Гарибальдийцы. Папа перед лицом Евангелий, истории и человеческого разума — страница 18 из 126

Я взял перо и под портретом генерала написал следующие строки:

«Дорогой генерал!

Уберегитесь от неаполитанских кинжалов, станьте главой республики, умрите бедным, как Вы и жили, и величием Вы превзойдете Вашингтона и Цинцинната.

Алекс.
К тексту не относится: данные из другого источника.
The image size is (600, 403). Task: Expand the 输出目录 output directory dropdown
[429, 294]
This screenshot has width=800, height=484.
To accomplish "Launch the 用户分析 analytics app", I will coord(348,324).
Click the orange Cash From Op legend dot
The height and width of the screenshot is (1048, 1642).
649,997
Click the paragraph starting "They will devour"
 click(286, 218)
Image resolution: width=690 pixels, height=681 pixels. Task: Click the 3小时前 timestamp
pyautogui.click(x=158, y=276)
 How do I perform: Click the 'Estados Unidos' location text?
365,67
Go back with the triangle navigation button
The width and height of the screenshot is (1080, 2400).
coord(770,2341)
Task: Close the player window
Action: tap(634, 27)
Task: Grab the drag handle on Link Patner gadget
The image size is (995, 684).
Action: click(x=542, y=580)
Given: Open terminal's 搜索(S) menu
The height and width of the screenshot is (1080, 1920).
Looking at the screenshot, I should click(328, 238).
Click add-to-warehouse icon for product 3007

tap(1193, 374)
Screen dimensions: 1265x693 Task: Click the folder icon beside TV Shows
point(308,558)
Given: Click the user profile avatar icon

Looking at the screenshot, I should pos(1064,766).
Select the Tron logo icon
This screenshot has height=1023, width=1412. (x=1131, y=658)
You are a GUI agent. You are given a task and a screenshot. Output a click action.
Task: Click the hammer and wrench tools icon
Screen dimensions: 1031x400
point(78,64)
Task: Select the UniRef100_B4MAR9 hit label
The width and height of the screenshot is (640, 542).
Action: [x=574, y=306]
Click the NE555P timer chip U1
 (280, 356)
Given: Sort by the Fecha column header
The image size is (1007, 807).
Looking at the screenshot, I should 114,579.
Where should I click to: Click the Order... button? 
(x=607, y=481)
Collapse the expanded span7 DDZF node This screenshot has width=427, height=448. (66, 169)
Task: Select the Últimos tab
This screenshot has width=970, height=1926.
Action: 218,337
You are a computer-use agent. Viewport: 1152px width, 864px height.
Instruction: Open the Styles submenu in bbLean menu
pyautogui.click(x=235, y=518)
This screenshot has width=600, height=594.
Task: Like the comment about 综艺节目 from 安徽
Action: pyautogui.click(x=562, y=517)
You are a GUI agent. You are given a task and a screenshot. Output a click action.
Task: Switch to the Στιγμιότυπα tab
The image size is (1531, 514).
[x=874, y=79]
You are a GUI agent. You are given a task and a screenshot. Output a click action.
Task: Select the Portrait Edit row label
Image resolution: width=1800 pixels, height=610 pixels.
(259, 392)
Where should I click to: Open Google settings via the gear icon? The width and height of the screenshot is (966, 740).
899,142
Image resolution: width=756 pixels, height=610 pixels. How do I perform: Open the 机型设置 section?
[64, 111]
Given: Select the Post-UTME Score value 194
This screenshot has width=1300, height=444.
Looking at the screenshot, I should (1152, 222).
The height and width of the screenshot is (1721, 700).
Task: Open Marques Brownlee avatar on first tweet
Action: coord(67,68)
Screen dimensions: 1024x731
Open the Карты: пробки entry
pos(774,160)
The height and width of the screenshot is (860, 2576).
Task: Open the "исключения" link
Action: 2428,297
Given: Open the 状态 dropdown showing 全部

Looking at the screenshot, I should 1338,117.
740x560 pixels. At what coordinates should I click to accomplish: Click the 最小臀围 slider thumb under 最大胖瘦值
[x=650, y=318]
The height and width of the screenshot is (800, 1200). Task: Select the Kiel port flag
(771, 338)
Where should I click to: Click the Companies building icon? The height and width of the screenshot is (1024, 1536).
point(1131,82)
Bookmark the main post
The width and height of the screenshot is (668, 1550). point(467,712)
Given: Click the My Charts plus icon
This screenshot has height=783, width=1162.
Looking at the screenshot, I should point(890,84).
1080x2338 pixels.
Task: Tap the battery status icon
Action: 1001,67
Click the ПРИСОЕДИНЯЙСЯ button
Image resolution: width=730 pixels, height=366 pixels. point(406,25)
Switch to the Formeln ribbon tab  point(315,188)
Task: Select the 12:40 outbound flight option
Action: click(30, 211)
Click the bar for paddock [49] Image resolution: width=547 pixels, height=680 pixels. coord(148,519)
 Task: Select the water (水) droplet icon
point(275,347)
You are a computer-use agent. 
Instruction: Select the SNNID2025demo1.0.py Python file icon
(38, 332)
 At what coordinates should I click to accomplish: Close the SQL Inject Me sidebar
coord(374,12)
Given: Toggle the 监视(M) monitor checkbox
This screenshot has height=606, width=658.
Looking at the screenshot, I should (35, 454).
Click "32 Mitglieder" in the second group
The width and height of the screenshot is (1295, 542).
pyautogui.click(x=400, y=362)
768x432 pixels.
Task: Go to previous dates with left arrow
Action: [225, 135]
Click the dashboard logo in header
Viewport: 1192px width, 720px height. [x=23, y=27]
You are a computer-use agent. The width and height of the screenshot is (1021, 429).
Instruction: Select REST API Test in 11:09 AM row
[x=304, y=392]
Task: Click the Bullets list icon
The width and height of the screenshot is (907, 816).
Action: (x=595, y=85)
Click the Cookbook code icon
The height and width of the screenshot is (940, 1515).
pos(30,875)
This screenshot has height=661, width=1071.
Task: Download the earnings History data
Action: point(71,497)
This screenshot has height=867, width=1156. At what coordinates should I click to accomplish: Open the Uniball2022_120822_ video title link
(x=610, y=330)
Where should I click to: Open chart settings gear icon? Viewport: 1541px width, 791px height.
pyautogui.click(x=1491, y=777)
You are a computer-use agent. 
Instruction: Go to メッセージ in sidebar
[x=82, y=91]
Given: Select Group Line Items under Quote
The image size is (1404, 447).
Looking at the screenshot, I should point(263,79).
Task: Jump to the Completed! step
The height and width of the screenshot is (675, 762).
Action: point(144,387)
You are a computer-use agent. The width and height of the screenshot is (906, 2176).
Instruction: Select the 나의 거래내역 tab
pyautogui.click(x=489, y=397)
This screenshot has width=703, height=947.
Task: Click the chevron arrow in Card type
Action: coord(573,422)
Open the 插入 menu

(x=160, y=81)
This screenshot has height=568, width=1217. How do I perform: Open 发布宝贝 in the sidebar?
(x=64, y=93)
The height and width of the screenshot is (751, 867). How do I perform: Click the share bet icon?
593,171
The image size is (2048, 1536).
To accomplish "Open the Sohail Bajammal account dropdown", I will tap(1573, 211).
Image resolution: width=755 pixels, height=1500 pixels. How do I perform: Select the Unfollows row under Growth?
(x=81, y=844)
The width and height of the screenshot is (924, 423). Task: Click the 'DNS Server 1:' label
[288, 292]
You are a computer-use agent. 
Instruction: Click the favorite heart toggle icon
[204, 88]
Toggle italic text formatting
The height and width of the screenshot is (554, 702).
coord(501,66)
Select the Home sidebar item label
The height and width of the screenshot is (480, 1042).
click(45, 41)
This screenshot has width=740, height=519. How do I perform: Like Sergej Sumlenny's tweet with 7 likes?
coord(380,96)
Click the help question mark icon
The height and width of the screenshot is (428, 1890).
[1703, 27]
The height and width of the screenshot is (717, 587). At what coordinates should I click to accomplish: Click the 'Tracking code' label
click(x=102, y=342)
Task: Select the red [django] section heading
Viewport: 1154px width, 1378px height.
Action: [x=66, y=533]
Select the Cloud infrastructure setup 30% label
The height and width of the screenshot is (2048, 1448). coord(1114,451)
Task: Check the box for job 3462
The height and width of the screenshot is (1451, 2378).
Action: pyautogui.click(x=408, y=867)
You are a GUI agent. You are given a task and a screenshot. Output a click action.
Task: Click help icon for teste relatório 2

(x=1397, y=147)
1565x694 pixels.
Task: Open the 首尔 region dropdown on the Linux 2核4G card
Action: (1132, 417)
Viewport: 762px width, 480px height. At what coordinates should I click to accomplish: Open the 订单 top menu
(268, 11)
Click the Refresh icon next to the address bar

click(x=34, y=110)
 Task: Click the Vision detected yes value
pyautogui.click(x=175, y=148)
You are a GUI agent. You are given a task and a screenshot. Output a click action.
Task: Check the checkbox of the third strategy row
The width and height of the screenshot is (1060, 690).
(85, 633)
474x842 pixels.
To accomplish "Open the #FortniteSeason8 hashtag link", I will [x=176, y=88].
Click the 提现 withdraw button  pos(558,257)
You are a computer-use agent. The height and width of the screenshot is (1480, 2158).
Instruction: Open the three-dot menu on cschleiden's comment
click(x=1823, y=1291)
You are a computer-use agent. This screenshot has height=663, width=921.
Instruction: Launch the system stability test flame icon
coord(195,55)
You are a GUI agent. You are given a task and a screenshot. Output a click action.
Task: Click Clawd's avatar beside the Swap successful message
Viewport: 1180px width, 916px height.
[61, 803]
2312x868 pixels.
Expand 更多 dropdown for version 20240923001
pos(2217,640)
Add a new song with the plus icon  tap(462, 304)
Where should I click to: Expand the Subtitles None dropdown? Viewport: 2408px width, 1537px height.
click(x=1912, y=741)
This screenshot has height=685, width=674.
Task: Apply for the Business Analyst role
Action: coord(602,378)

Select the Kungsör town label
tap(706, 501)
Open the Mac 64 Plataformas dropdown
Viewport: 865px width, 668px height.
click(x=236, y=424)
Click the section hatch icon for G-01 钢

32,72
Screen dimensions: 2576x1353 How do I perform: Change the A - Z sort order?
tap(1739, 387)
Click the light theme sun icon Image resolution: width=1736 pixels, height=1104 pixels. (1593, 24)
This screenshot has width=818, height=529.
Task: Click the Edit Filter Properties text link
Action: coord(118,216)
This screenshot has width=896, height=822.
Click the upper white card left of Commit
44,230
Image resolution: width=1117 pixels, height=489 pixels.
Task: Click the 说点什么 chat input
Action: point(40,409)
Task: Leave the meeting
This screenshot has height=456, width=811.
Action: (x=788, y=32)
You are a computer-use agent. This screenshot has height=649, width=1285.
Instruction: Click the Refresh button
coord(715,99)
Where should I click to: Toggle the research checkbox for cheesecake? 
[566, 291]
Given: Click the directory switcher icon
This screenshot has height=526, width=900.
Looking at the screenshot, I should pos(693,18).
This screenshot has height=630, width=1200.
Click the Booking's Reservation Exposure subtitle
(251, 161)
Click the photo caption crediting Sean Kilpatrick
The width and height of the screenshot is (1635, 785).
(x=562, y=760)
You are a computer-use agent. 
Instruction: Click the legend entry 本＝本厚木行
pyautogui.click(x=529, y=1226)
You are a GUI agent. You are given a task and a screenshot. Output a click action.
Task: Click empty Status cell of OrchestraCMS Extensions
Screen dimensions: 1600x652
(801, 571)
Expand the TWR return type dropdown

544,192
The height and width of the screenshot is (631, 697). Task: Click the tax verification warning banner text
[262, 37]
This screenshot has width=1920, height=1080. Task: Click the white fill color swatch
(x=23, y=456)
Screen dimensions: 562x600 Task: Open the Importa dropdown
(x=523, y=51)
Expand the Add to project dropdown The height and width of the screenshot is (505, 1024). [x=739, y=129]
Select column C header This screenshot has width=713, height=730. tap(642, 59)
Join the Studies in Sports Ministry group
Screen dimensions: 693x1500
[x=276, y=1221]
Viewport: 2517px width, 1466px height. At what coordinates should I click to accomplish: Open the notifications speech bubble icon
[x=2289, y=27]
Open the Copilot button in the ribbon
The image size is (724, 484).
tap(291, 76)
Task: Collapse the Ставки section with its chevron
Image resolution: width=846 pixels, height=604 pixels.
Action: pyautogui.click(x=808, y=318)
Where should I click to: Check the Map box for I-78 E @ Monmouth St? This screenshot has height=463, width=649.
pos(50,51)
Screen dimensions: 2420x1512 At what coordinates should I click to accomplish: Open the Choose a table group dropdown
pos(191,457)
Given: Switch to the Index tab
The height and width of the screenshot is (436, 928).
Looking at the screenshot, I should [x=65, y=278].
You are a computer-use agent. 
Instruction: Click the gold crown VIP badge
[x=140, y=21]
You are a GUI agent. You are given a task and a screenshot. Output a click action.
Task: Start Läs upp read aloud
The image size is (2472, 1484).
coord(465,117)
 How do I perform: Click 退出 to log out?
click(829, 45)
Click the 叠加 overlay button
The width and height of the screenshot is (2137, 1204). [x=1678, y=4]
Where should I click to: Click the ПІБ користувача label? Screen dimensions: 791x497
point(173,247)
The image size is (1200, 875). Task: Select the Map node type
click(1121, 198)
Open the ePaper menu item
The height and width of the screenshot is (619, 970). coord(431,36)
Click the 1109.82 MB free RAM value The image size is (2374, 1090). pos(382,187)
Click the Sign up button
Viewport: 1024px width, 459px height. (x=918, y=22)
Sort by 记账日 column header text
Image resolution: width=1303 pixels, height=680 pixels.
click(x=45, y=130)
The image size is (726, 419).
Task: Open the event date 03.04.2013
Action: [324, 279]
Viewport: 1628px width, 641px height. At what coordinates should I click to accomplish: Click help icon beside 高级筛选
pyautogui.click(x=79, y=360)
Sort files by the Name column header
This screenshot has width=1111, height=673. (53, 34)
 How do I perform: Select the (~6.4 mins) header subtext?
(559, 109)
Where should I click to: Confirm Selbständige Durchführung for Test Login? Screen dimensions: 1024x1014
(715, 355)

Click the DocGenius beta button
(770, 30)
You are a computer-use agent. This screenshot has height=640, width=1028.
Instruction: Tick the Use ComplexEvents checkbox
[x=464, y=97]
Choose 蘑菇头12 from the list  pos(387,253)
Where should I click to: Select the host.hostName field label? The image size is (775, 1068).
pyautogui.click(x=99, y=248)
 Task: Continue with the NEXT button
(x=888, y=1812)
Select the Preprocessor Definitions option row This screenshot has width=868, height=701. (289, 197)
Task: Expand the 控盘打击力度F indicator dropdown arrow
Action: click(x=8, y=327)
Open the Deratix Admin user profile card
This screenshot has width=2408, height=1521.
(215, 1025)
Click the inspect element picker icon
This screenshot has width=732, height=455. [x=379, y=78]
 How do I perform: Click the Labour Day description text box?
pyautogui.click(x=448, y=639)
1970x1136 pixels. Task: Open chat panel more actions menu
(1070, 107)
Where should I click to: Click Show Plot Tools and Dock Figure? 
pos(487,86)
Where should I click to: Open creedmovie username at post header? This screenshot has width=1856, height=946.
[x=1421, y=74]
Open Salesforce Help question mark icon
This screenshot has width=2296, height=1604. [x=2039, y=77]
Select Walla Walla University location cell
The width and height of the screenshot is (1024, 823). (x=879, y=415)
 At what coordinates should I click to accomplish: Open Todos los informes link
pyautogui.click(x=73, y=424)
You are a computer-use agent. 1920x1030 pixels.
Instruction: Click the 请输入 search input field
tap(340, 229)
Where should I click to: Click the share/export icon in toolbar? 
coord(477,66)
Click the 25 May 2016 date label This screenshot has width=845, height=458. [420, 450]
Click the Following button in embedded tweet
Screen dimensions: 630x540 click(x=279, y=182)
Дюма.

Палермо, 20 июня 1860 года».

Наш небольшой отряд, состоящий из далеких от воинского ремесла солдат, весело следует за экспедиционной колонной.

Каждый из нас вооружен двуствольным ружьем и револьвером, и передвигаемся мы на двух реквизированных колясках.

Сверх того, граф Таска, один из самых богатых помещиков Палермо, пожелал самолично показать нам Сицилию; на протяжении двадцати льё мы сможем останавливаться в его замках, его домах и на его фермах, либо в домах его друзей.

У графа две кареты: одна для него, другая для его камердинера.

Единственное, чего следует по-настоящему опасаться на пути в Джирдженти или Сиракузу, — это грабители.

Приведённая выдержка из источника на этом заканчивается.